(Stored data):
Segment Open
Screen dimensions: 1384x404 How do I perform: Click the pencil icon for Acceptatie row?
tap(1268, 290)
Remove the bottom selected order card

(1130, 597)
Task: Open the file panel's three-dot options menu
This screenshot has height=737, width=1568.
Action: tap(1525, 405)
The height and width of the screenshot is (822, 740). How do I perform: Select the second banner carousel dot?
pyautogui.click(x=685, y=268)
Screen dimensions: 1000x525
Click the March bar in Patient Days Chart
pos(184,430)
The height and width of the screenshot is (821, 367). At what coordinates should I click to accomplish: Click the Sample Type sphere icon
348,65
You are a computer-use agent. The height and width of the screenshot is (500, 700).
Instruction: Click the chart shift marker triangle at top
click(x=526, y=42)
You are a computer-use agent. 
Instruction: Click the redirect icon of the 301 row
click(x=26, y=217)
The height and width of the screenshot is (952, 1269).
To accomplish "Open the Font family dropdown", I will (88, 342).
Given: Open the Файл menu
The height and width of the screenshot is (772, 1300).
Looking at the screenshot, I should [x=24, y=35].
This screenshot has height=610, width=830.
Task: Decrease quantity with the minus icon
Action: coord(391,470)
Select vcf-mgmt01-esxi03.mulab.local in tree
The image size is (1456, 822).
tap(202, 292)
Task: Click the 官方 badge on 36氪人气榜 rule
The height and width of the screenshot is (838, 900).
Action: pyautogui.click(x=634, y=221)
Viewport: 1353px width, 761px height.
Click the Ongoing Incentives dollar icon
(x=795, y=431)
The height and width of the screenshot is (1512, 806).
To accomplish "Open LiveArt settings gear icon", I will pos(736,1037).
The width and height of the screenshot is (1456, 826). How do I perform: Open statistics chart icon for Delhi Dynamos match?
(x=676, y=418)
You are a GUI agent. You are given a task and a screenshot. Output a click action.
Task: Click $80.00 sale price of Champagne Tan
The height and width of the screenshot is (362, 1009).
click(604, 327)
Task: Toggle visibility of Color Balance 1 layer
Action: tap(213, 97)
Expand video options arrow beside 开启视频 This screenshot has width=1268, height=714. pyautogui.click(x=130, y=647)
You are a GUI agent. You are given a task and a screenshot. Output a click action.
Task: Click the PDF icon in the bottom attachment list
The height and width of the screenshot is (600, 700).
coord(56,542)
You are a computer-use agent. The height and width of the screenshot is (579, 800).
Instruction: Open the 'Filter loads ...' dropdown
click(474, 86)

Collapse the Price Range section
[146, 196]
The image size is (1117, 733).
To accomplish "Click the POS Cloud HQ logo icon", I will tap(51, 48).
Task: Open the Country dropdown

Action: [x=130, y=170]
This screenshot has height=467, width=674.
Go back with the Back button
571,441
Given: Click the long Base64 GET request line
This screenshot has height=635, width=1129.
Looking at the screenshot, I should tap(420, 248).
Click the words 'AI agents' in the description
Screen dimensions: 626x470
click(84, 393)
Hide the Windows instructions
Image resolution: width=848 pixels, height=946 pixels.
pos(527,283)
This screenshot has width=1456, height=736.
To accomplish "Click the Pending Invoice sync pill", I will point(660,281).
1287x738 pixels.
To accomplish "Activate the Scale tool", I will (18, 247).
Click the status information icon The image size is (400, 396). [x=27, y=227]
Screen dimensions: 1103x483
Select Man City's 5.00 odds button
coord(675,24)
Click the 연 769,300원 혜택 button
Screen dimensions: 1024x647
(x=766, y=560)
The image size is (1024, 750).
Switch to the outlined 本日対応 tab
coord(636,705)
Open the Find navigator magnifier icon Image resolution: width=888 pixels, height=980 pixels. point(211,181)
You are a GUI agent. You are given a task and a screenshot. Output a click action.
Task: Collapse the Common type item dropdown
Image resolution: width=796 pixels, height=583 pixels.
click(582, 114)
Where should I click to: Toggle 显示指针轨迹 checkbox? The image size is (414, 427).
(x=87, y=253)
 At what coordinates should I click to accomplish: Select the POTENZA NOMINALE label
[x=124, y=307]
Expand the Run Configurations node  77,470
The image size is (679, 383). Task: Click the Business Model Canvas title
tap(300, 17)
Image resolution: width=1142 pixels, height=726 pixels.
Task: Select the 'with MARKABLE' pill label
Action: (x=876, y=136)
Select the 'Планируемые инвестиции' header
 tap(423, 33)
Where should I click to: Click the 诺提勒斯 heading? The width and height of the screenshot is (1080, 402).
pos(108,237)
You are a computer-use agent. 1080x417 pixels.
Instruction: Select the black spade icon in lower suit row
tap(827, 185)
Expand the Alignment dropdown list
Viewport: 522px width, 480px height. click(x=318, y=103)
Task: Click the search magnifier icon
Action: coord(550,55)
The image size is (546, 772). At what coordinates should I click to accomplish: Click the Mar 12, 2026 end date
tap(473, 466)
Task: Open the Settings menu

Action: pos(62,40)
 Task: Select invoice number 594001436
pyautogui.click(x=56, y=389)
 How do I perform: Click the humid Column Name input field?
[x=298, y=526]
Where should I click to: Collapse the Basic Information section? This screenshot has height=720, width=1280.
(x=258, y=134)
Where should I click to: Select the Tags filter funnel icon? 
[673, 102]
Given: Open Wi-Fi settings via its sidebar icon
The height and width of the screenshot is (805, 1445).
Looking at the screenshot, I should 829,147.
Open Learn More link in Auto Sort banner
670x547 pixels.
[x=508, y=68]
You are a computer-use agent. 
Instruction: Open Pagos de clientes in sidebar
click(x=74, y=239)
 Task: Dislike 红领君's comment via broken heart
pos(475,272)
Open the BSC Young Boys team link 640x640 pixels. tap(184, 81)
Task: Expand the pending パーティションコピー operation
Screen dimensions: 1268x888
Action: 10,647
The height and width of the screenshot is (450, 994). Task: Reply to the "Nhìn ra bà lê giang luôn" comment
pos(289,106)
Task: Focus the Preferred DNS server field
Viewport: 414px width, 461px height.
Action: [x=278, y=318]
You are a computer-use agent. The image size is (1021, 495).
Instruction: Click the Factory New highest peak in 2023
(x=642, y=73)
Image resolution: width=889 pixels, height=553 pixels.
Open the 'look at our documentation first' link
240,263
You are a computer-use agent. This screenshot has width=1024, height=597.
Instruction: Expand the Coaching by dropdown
Segment Closed
(Task to complete):
All the data above must be copied again. Leave nothing out.

(Solved problem):
Screen dimensions: 1384x404 How do I perform: Click the pencil icon for Acceptatie row?
tap(1268, 290)
Remove the bottom selected order card

(1130, 597)
Task: Open the file panel's three-dot options menu
This screenshot has height=737, width=1568.
Action: tap(1525, 405)
The height and width of the screenshot is (822, 740). How do I perform: Select the second banner carousel dot?
pyautogui.click(x=685, y=268)
Screen dimensions: 1000x525
Click the March bar in Patient Days Chart
pos(184,430)
The height and width of the screenshot is (821, 367). At what coordinates should I click to accomplish: Click the Sample Type sphere icon
348,65
You are a computer-use agent. The height and width of the screenshot is (500, 700).
Instruction: Click the chart shift marker triangle at top
click(x=526, y=42)
You are a computer-use agent. 
Instruction: Click the redirect icon of the 301 row
click(x=26, y=217)
The height and width of the screenshot is (952, 1269).
To accomplish "Open the Font family dropdown", I will (88, 342).
Given: Open the Файл menu
The height and width of the screenshot is (772, 1300).
Looking at the screenshot, I should [x=24, y=35].
This screenshot has height=610, width=830.
Task: Decrease quantity with the minus icon
Action: coord(391,470)
Select vcf-mgmt01-esxi03.mulab.local in tree
The image size is (1456, 822).
tap(202, 292)
Task: Click the 官方 badge on 36氪人气榜 rule
The height and width of the screenshot is (838, 900).
Action: pyautogui.click(x=634, y=221)
Viewport: 1353px width, 761px height.
Click the Ongoing Incentives dollar icon
(x=795, y=431)
The height and width of the screenshot is (1512, 806).
To accomplish "Open LiveArt settings gear icon", I will pos(736,1037).
The width and height of the screenshot is (1456, 826). How do I perform: Open statistics chart icon for Delhi Dynamos match?
(x=676, y=418)
You are a GUI agent. You are given a task and a screenshot. Output a click action.
Task: Click $80.00 sale price of Champagne Tan
The height and width of the screenshot is (362, 1009).
click(604, 327)
Task: Toggle visibility of Color Balance 1 layer
Action: tap(213, 97)
Expand video options arrow beside 开启视频 This screenshot has width=1268, height=714. pyautogui.click(x=130, y=647)
You are a GUI agent. You are given a task and a screenshot. Output a click action.
Task: Click the PDF icon in the bottom attachment list
The height and width of the screenshot is (600, 700).
coord(56,542)
You are a computer-use agent. The height and width of the screenshot is (579, 800).
Instruction: Open the 'Filter loads ...' dropdown
click(474, 86)

Collapse the Price Range section
[146, 196]
The image size is (1117, 733).
To accomplish "Click the POS Cloud HQ logo icon", I will tap(51, 48).
Task: Open the Country dropdown

Action: [x=130, y=170]
This screenshot has height=467, width=674.
Go back with the Back button
571,441
Given: Click the long Base64 GET request line
This screenshot has height=635, width=1129.
Looking at the screenshot, I should tap(420, 248).
Click the words 'AI agents' in the description
Screen dimensions: 626x470
click(84, 393)
Hide the Windows instructions
Image resolution: width=848 pixels, height=946 pixels.
pos(527,283)
This screenshot has width=1456, height=736.
To accomplish "Click the Pending Invoice sync pill", I will point(660,281).
1287x738 pixels.
To accomplish "Activate the Scale tool", I will (18, 247).
Click the status information icon The image size is (400, 396). [x=27, y=227]
Screen dimensions: 1103x483
Select Man City's 5.00 odds button
coord(675,24)
Click the 연 769,300원 혜택 button
Screen dimensions: 1024x647
(x=766, y=560)
The image size is (1024, 750).
Switch to the outlined 本日対応 tab
coord(636,705)
Open the Find navigator magnifier icon Image resolution: width=888 pixels, height=980 pixels. point(211,181)
You are a GUI agent. You are given a task and a screenshot. Output a click action.
Task: Collapse the Common type item dropdown
Image resolution: width=796 pixels, height=583 pixels.
click(582, 114)
Where should I click to: Toggle 显示指针轨迹 checkbox? The image size is (414, 427).
(x=87, y=253)
 At what coordinates should I click to accomplish: Select the POTENZA NOMINALE label
[x=124, y=307]
Expand the Run Configurations node  77,470
The image size is (679, 383). Task: Click the Business Model Canvas title
tap(300, 17)
Image resolution: width=1142 pixels, height=726 pixels.
Task: Select the 'with MARKABLE' pill label
Action: (x=876, y=136)
Select the 'Планируемые инвестиции' header
 tap(423, 33)
Where should I click to: Click the 诺提勒斯 heading? The width and height of the screenshot is (1080, 402).
pos(108,237)
You are a computer-use agent. 1080x417 pixels.
Instruction: Select the black spade icon in lower suit row
tap(827, 185)
Expand the Alignment dropdown list
Viewport: 522px width, 480px height. click(x=318, y=103)
Task: Click the search magnifier icon
Action: coord(550,55)
The image size is (546, 772). At what coordinates should I click to accomplish: Click the Mar 12, 2026 end date
tap(473, 466)
Task: Open the Settings menu

Action: pos(62,40)
 Task: Select invoice number 594001436
pyautogui.click(x=56, y=389)
 How do I perform: Click the humid Column Name input field?
[x=298, y=526]
Where should I click to: Collapse the Basic Information section? This screenshot has height=720, width=1280.
(x=258, y=134)
Where should I click to: Select the Tags filter funnel icon? 
[673, 102]
Given: Open Wi-Fi settings via its sidebar icon
The height and width of the screenshot is (805, 1445).
Looking at the screenshot, I should 829,147.
Open Learn More link in Auto Sort banner
670x547 pixels.
[x=508, y=68]
You are a computer-use agent. 
Instruction: Open Pagos de clientes in sidebar
click(x=74, y=239)
 Task: Dislike 红领君's comment via broken heart
pos(475,272)
Open the BSC Young Boys team link 640x640 pixels. tap(184, 81)
Task: Expand the pending パーティションコピー operation
Screen dimensions: 1268x888
Action: 10,647
The height and width of the screenshot is (450, 994). Task: Reply to the "Nhìn ra bà lê giang luôn" comment
pos(289,106)
Task: Focus the Preferred DNS server field
Viewport: 414px width, 461px height.
Action: [x=278, y=318]
You are a computer-use agent. The image size is (1021, 495).
Instruction: Click the Factory New highest peak in 2023
(x=642, y=73)
Image resolution: width=889 pixels, height=553 pixels.
Open the 'look at our documentation first' link
240,263
You are a computer-use agent. This screenshot has width=1024, height=597.
Instruction: Expand the Coaching by dropdown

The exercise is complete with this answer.